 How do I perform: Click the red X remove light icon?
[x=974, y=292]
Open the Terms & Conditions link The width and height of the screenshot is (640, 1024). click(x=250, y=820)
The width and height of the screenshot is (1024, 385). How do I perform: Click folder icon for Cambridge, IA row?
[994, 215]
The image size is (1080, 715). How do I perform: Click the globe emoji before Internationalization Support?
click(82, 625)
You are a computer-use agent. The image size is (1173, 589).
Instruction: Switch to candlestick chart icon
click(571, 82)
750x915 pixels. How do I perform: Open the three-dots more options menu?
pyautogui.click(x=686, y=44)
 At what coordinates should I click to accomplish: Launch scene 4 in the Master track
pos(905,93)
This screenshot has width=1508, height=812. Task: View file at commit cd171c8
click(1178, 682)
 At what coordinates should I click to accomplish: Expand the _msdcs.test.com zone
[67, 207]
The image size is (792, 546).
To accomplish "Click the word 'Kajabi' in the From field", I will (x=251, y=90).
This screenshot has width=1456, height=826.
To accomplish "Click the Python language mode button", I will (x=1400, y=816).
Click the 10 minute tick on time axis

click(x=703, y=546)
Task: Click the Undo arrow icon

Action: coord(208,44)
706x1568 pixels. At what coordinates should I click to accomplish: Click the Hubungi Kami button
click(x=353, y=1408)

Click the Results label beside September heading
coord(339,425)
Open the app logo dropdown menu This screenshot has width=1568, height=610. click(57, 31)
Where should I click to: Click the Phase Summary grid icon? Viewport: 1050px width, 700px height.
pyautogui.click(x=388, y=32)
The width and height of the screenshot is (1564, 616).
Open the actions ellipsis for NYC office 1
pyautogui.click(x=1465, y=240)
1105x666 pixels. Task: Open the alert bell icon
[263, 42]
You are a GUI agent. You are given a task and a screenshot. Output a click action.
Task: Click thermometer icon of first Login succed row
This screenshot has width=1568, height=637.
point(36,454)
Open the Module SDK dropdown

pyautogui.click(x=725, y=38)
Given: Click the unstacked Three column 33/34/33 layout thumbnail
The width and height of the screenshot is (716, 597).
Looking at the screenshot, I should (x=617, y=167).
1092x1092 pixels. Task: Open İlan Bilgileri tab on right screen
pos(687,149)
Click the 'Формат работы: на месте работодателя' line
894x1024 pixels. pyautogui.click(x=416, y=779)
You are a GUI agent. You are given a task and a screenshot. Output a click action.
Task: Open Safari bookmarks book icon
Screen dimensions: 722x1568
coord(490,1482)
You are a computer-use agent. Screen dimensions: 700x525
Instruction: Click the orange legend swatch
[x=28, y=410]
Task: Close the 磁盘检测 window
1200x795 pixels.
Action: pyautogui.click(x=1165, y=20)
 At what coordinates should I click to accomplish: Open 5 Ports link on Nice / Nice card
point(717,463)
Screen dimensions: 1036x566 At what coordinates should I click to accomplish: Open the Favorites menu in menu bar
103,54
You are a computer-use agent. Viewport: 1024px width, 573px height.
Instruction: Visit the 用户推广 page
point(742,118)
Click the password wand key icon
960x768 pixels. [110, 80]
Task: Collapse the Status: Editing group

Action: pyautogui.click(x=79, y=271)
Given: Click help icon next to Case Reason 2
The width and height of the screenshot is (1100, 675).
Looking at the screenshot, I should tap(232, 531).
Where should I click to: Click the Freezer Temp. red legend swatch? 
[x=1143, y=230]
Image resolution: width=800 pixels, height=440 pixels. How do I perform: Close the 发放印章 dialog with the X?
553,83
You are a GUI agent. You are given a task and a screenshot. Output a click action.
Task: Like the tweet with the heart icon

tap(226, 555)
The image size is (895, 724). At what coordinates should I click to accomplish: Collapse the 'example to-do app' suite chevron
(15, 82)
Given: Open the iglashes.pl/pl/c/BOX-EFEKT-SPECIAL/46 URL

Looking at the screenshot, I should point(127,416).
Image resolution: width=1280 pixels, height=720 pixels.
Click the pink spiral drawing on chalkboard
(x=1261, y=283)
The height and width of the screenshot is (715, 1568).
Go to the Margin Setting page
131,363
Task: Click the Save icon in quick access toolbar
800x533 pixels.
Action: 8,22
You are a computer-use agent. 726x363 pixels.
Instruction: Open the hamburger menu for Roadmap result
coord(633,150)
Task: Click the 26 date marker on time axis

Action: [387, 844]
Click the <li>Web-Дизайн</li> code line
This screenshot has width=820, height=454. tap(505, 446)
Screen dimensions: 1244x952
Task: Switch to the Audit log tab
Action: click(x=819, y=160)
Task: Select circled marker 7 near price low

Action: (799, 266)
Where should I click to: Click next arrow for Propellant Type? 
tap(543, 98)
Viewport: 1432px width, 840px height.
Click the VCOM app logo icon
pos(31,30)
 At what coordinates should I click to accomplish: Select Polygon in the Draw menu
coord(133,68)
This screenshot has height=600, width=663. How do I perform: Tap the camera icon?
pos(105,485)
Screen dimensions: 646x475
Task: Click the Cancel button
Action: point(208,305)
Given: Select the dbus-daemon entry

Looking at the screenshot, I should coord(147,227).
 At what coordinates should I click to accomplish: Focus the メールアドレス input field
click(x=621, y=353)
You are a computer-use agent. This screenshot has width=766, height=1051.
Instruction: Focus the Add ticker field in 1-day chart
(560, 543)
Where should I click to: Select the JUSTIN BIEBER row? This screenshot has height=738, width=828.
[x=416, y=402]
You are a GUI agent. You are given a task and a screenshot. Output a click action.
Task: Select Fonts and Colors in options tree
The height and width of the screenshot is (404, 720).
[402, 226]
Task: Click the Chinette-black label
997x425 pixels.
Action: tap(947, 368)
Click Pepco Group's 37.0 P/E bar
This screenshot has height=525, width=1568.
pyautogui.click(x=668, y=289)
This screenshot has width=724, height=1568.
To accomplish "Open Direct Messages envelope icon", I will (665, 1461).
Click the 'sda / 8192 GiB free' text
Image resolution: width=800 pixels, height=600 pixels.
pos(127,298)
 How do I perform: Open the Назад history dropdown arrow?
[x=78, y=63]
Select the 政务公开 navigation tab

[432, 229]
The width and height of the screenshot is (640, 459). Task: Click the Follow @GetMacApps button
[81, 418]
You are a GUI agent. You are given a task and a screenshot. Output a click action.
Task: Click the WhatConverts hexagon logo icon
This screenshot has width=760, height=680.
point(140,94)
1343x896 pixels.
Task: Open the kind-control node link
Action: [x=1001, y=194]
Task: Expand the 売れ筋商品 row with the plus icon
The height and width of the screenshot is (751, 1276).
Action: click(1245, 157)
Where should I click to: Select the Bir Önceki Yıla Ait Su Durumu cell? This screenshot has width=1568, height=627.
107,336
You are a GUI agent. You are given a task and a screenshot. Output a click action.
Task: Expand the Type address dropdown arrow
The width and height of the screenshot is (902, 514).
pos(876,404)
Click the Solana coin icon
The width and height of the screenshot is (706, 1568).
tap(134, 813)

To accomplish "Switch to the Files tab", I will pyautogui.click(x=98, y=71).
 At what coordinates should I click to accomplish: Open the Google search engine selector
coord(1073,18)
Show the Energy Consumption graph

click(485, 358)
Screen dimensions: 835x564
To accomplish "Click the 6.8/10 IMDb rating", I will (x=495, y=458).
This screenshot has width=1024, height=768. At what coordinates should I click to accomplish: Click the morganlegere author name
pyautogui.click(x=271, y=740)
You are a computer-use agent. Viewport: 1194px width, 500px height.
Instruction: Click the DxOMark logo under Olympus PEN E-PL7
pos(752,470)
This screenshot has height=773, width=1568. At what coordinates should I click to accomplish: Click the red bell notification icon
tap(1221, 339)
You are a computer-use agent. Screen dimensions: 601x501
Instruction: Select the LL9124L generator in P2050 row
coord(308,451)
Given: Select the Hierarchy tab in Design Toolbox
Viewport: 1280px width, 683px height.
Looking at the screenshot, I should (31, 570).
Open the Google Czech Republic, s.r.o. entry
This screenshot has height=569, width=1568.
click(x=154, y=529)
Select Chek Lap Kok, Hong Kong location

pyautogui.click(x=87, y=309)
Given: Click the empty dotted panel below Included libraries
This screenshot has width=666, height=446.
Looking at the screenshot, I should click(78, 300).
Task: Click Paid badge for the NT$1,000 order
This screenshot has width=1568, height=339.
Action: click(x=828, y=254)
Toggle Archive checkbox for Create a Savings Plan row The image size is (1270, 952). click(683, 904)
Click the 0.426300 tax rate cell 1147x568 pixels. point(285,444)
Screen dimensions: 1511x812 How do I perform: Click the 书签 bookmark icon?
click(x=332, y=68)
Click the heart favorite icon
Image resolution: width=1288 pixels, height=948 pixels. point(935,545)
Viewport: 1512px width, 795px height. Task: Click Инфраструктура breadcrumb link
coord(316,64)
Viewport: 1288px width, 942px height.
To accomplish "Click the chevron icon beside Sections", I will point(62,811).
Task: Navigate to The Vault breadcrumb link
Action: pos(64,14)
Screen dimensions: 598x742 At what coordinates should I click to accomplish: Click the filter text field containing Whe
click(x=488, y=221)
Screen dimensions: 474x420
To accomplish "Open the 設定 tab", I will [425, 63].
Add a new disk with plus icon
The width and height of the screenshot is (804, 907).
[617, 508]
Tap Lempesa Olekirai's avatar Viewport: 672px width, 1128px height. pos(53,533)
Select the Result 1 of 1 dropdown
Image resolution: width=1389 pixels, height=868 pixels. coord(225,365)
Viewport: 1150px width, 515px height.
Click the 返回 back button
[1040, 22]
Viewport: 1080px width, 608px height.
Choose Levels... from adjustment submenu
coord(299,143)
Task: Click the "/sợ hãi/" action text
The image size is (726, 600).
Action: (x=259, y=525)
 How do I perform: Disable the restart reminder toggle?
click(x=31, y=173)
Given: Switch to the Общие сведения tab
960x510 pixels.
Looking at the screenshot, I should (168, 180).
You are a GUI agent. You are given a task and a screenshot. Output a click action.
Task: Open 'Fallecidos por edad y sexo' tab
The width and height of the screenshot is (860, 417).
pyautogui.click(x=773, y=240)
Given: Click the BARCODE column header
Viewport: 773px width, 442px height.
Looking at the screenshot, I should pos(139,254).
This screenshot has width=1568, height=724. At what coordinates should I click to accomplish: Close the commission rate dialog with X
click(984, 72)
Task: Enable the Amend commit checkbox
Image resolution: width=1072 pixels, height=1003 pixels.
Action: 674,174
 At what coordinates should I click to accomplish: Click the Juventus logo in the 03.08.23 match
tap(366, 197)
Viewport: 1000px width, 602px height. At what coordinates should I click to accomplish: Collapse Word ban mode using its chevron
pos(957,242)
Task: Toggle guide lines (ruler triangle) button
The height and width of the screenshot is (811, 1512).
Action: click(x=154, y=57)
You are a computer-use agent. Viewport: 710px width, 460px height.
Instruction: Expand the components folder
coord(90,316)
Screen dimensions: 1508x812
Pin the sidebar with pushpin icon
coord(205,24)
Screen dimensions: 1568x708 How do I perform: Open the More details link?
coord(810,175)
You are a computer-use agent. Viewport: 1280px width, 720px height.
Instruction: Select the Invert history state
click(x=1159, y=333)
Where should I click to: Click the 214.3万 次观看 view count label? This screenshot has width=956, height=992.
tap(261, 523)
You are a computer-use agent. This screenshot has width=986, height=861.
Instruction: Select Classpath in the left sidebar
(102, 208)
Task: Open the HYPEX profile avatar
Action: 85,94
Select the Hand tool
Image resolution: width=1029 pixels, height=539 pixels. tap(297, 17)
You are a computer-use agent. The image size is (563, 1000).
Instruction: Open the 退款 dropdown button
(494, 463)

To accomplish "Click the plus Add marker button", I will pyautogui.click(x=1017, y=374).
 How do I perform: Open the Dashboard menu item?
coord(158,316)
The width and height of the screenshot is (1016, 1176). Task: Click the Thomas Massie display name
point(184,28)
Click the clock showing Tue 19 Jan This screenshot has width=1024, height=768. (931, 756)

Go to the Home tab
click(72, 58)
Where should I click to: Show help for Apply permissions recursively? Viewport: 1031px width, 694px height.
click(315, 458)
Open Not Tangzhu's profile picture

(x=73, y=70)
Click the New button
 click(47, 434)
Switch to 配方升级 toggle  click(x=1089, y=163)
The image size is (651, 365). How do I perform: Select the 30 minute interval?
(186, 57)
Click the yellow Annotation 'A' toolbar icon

####################

EXERCISE DETAILS:
Please copy each line of the records above in which the word "column" can be found.

RESULT OF THIS EXERCISE:
Given: Click the unstacked Three column 33/34/33 layout thumbnail
Given: Click the BARCODE column header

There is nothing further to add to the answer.